Души постоянно общались. Собственно, заняться им больше было нечем — земных потребностей здесь не было. Даже потребность в еде и сне отсутствовала. Поэтому время проводилось в постоянной болтовне. Возникали какие-то группировки, ссоры, интриги. Зачастую трудно было понять, в чем подоплека интриг. Казалось бы, все тут в совершенно равных условиях, что делить? Но люди и здесь умудрялись вести споры и объединяться в группы.
Пеппи особенно впечатлилась настоящей трагедией, которая разыгралась вокруг одного иракского мальчика, Балиля Марзука. Его история, целиком состоящая из гротескно-мрачных, беспросветно-угрюмых эпизодов, вызвала у Пеппи состояние, близкое к шоку. Услышав ее в первый раз, она смогла различить только какое-то бу-бу-бу. Мальчик этот при жизни выдал властям отца, который, находясь на государственной службе, ведал распределением продуктов и наживался на этом, бу-бу-бу. Как поняла Пеппи, припрятывал для себя. Отца арестовали и судили. Бу-бу-бу. В Ираке такое преступление наказывалось крайне строго, в перспективе отцу грозила смертная казнь. Бу-бу-бу. Дядя и бабушка мальчика отомстили ребенку. Они заманили его в глухой уголок в Багдадском парке и убили. Бу-бу-бу, бу-бу-бу, бу-бу-бу.
История эта наделала много шума. У Балиля нашлось немало поклонников. "Какой мальчик!" — вопили поклонники, — "Какое чувство справедливости! Интересы всей страны важнее интересов личности! Мальчик сделал выбор между узкой семейной привязанностью и нравственным долгом! Это ведь и есть знаменитый категорический императив Канта! Это и есть "не могу молчать"! А каково природное чувство законности?! Это сверхчеловек!" Поклонники собирались то там, то сям и с блаженно-идиотскими улыбками разглагольствовали. "Да-да! Это нравственный закон! Это закон развитого человечества! Dura lex, sed lex!" "Ну разве не больные на голову?" — подумала Пеппи, — "Сперва ребенок стал играть во взрослые игры оттого что глуп и мал. А потом взрослые отомстили ему как дети, только дети большие и опасные".
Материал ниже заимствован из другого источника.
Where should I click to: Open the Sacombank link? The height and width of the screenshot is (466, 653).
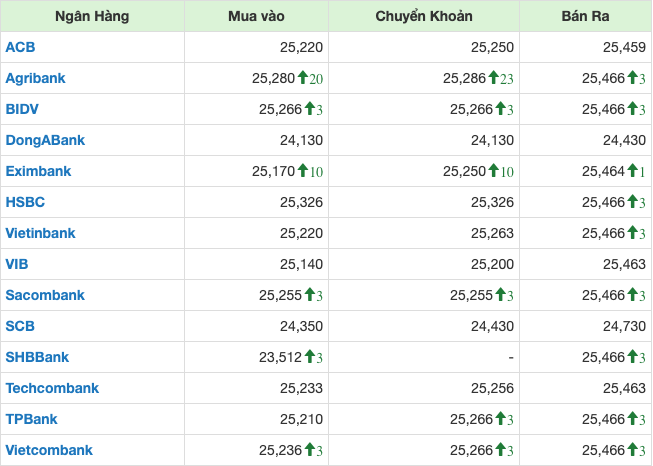[x=45, y=295]
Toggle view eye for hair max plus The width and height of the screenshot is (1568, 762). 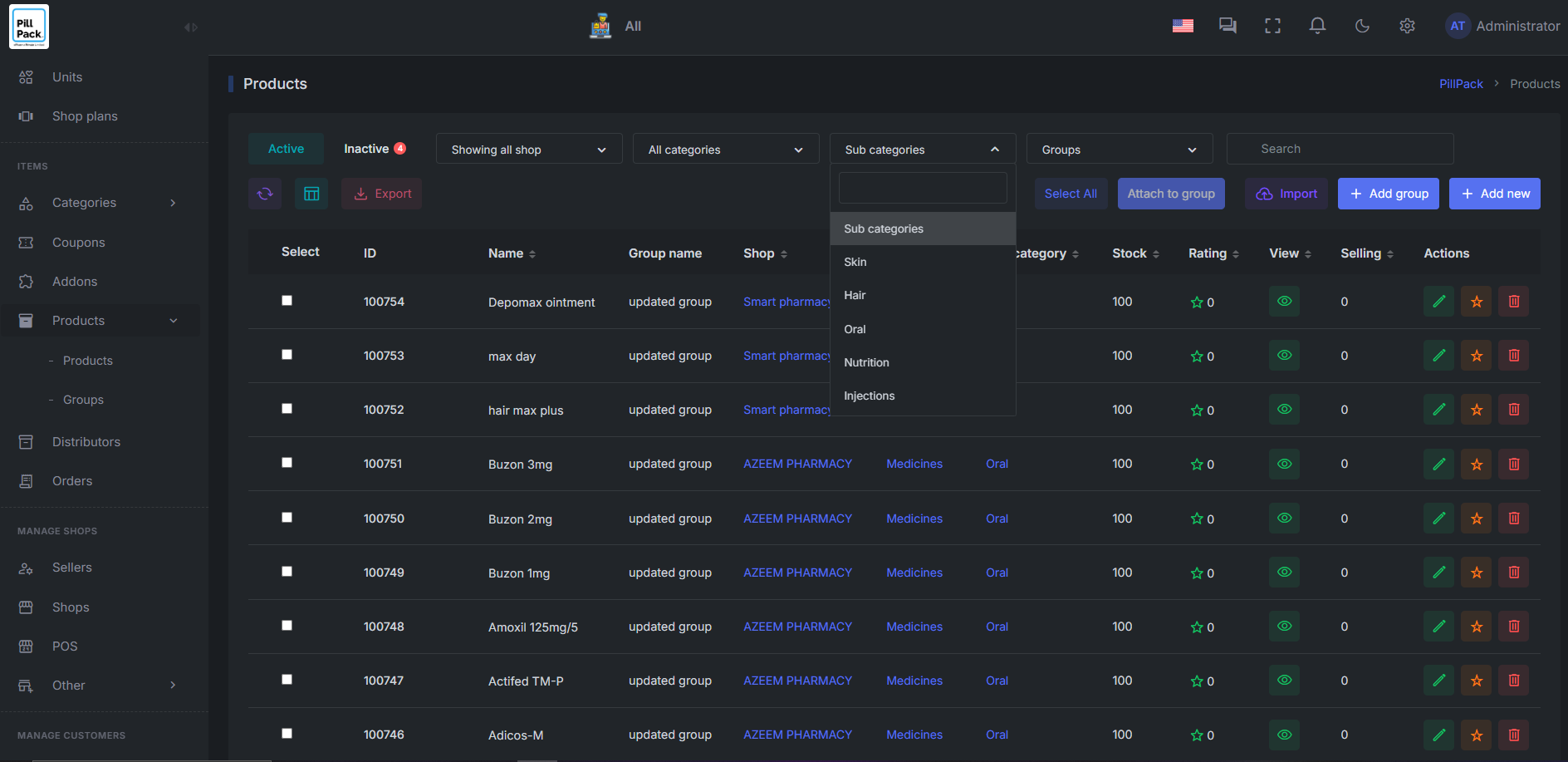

-Вы понимаете, — налетел на угрюмо размышлявшую Пеппи какой-то восторженный господин, — В этом случае как в зеркале отражено превосходство масс на индивидуумом. Как говорил один наш поэт — голос единицы слаб, тоньше комариной ... простите, комариного писка! Ради масс единица должна жертвовать всем! И родственными привязанностями и жизнью! Это новое, чисто человеческое в понятии закона! Это наш, человеческий путь развития!
"Вмазать бы тебе", — пришло Пеппи на ум старинное земное решение, но она предпочла ретироваться.
Поклонники Балиля поискали и нашли общее между ним и Христом. Балиль думал не о себе, а о людях. У него была и своя Голгофа — убийство в парке. Сам Балиль появлялся на митингах в сопровождении приверженцев, называвших себя его учениками. Впрочем, говорили как раз "ученики", говорили много и красиво, от имени Балиля. Балиль же в этот момент принимал слегка задумчивый, серьезный вид, и когда к нему обращались, смотрел непонимающим взглядом выведенного из глубокой медитации человека, так что несостоявшиеся собеседники пристыжено замолкали, и больше к нему не обращались. Но Пеппи догадалась, что худенький мальчик просто прячет свой испуг, и ужасно рад, что есть не слишком хитрый способ отмалчиваться.